それでも原点にあるのは、テレビに限らず「やっぱり面白い番組や企画を見たい!」という気持ちであり、「そういう番組や作品の一助になりたい」というテレビっ子的な側面があるのかもしれません。
今後やりたいことや展望をお聞かせください
今後やりたいことは、3つあります。
1つ目は、企業や店舗などの1社だけの訴求にとどまらず、自治体や観光協会など地域全体の魅力や可能性を届けていくことです。地方の埋もれてしまっている情報を発信することで、地域活性化や地方創生に貢献したいです。
2つ目は、テレビ制作大百科を通して、テレビ制作業界の横の繋がりを結ぶハブになることです。
実はテレビの業界はかなり特殊であり、編集所、放送作家、ロケ弁屋、美術・技術さん、などの横の繋がりはほとんどありません。仕事を一緒にしているけれど、互いの意見や情報交換などはしません。
そのため、横の繋がりを作ることによって制作業界を、もっと働きやすく、もっと楽しくしていきたいと思っています。
3つ目は、世界的SNSアイコンの横に並ぶ企業になることです。
企業のHPなどを見ると、ページの下の方にInstagramやXなどのSNSアイコンが載っています。そのアイコンの列にロケグーのアイコンを並べたいです。

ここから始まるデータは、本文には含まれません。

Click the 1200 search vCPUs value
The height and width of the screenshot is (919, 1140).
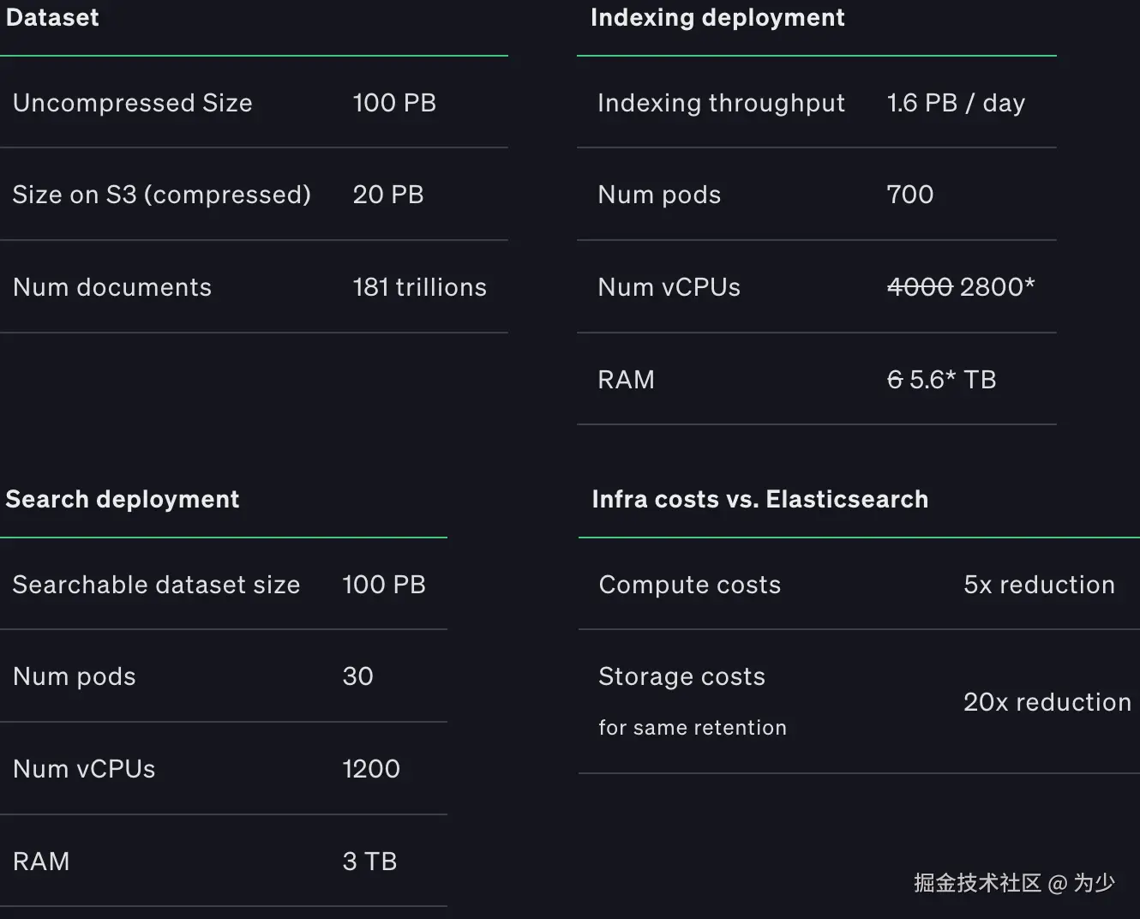point(371,769)
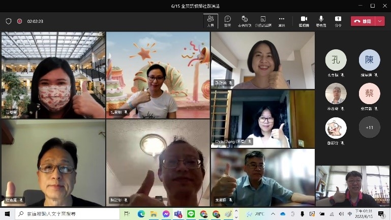The width and height of the screenshot is (391, 220).
Task: Click the Share content icon
Action: [x=338, y=21]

ロケグーマークがあるということは、「この企業は取材・ロケに協力的なんだ!」とすぐにわかってもらえる存在になれたら嬉しいです。
「100%いける」と思えた時に、1歩を踏み出してみてください
起業しようとしている方へのアドバイスをお願いします
シビアに計算して「100%いける!」と思えた時に、1歩を踏み出してみてください。
起業は、大小あるにせよリスクは必ずついてきます。そのリスクを考えた上で、100%信じられない場合には、起業はしない方がいいと思います。
言い換えると100%自信があるなら絶対挑戦した方がいいです。人生で100%自信がある瞬間なんて、ほとんど出会えないはずです。

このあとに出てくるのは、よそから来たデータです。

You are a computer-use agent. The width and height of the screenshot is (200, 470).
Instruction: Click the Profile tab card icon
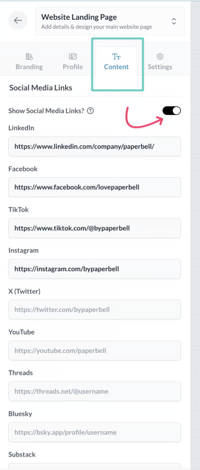[73, 56]
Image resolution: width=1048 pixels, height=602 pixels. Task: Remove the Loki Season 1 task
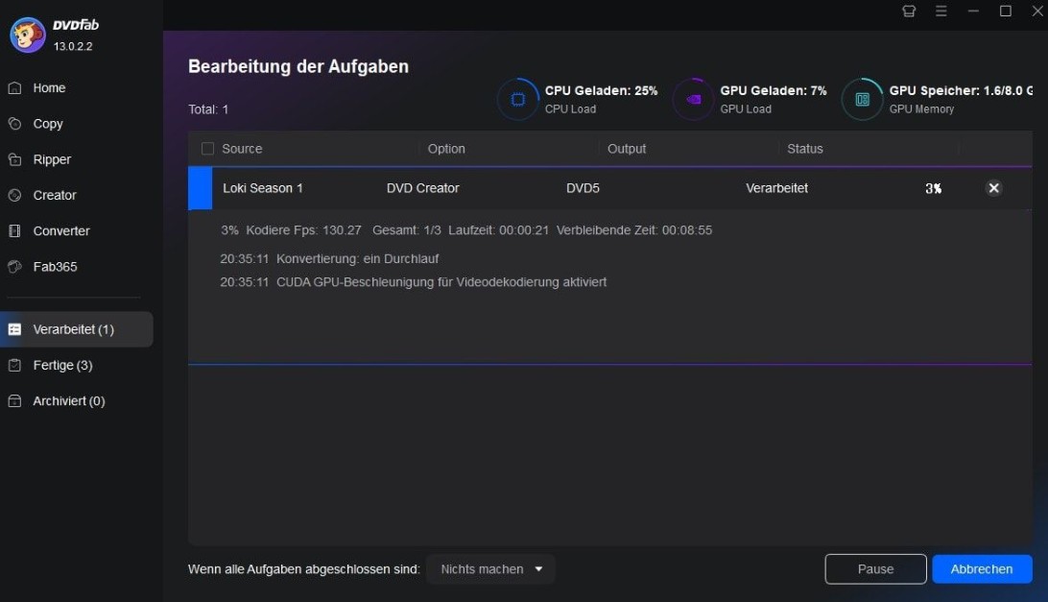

初めて好きな女の子に告白するとき、100%の自信をつけるために、男友達や女子友達にリサーチしたり、女の子の言動を観察したり、LINEを読み返して予測したりしながら、自信を高めていませんでしたか?
そして100%自信がついた時に、勇気を振り絞って告白したら、薔薇色の生活が待っていたと思います。
起業もきっと一緒で、自分の中でまだ自信がなかったら、周りからアドバイスをもらったり、リサーチしたりして100%自信をつけてから起業するといいと思います。
私自身、まだ何も成功していないですし、上手くいかずフラれて(事業失敗)泣くことになるかもしれません。それでも挑戦してよかったと、今から思えることは100%決まっています。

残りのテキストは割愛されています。